Лес понемногу густел. Стараниями лесничего, настроившего вокруг злачного места баррикад из валежника, идти становилось всё труднее. Там бурелом по пояс, а то и выше; там кусты, о которые даже плотную ткань лётного бушлата изодрать — плёвое дело. В одну ловушку Хлебыч всё же угодил — зацепился декой снегоступа за вылезший наружу крючковатый корень. Хорошо, что повалился набок, на куст, а если бы ничком нырнул — быть беде: аккурат на корягу напоролся бы.
— Чтоб тебе жилось хорошо, зараза ты эдакая! — шёпотом в сердцах адресовал лесничему Хлебыч, когда добрался-таки до вожделенного болота. Взмок, упыхался так, будто армейский кросс с полной выкладкой одолел, а прошёл-то всего ничего — полтора, от силы два километра. Выбрал местечко, опустился на корточки, привалился спиной к плотному, как изгородь, кусту, выдохнул с облегчением и стал осматриваться.
Ждать долго не пришлось. Едва успел дух перевести, как метрах в семидесяти, на макушку дерева уселся то ли глухарь, то ли тетерев: разобрать, кто именно, с такого расстояния Хлебычу, как на грех, забывшему в машине бинокль, оказалось затруднительно. Да ещё застила слегка пелена, невесть откуда взявшегося, тумана.
Судьбу Хлебыч решил не испытывать, живо переломил вертикалку, сменил 'трёшку' на патрон с картечью.
'Ты, Сашка, только не суетись, не дёргайся. Учись у деревьев как вести себя должен: вот, как они плавно гнутся под ветром, так и ты за ними повторяй, если не хочешь птицу спугнуть.

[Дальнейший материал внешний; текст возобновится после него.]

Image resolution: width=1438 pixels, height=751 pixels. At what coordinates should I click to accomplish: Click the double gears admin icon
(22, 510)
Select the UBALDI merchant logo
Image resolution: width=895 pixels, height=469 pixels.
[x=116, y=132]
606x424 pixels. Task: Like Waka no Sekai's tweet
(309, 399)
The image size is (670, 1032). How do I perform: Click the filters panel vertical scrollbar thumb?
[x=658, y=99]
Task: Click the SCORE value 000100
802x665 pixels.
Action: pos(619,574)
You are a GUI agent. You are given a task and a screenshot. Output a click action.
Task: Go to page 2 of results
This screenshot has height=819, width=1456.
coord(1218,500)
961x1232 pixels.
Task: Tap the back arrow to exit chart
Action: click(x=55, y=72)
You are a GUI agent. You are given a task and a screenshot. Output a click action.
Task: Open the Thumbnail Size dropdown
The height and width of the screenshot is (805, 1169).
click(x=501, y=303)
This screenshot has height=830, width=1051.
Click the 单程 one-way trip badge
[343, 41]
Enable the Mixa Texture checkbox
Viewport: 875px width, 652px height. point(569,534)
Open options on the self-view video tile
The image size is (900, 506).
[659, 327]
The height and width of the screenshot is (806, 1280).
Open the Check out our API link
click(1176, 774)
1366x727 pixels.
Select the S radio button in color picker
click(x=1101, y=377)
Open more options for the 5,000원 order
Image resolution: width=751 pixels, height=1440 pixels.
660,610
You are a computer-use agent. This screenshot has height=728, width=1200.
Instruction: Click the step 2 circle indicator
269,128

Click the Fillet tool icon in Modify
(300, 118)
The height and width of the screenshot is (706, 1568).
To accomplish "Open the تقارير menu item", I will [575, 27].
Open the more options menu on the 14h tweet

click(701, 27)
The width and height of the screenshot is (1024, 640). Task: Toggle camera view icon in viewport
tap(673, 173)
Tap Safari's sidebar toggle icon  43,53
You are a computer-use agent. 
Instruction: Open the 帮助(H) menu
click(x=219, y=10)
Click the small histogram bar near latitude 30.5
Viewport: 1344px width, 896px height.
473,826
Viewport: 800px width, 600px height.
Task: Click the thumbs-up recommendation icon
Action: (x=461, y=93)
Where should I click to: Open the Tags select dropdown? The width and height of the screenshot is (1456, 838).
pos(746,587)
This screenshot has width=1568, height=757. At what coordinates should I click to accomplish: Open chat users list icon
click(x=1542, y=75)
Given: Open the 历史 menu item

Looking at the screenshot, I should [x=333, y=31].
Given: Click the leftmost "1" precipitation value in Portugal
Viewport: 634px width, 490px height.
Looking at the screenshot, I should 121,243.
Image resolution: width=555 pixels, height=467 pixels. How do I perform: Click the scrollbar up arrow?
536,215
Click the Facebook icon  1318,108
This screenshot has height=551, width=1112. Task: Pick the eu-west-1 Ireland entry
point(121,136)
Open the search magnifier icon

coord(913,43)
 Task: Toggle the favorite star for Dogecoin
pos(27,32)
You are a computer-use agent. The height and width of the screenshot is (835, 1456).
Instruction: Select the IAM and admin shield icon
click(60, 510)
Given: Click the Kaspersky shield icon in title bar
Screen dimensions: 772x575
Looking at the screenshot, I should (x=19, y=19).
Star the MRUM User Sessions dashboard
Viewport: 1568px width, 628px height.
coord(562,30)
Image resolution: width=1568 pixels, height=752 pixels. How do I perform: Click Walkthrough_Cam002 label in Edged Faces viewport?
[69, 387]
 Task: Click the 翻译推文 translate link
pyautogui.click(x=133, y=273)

Деревом стань, срастись с лесом в единое целое', — всякий раз, когда вынужден был подойти ближе, вспоминал Хлебыч отцовские наставления.
Всё получалось как надо, он даже дышать старался через раз, чтобы не выдать себя. Но метрах в тридцати от берёзы, на макушке которой восседал тетерев, тронул, видно, ногой скрытую от глаз ветку, потянул ею куст. Тот вздрогнул, посыпались снежные шапки. Тетерев взметнулся со своего насеста, Хлебыч вскинул ружьё, пальнул вдогонку дуплетом.
— Твою ж, канделябра, медь! — выкрикнул невезучий охотник, провожая взглядом улетающую прочь птицу. — Помирать полетел, не иначе!
Смысла задерживаться на болоте не оставалось никакого. Во-первых, распугал окрест бестолковой своей пальбой всю ходячую и летающую живность. Во-вторых, довольно плотный туман стал быстро накрывать лес, что вынуждало не затягивать с возвращением хотя бы на просеку, а ещё лучше — поскорее убраться из низины. А в-третьих, набрал снега в унты и за шиворот, расстроился из-за промаха и откровенно устал.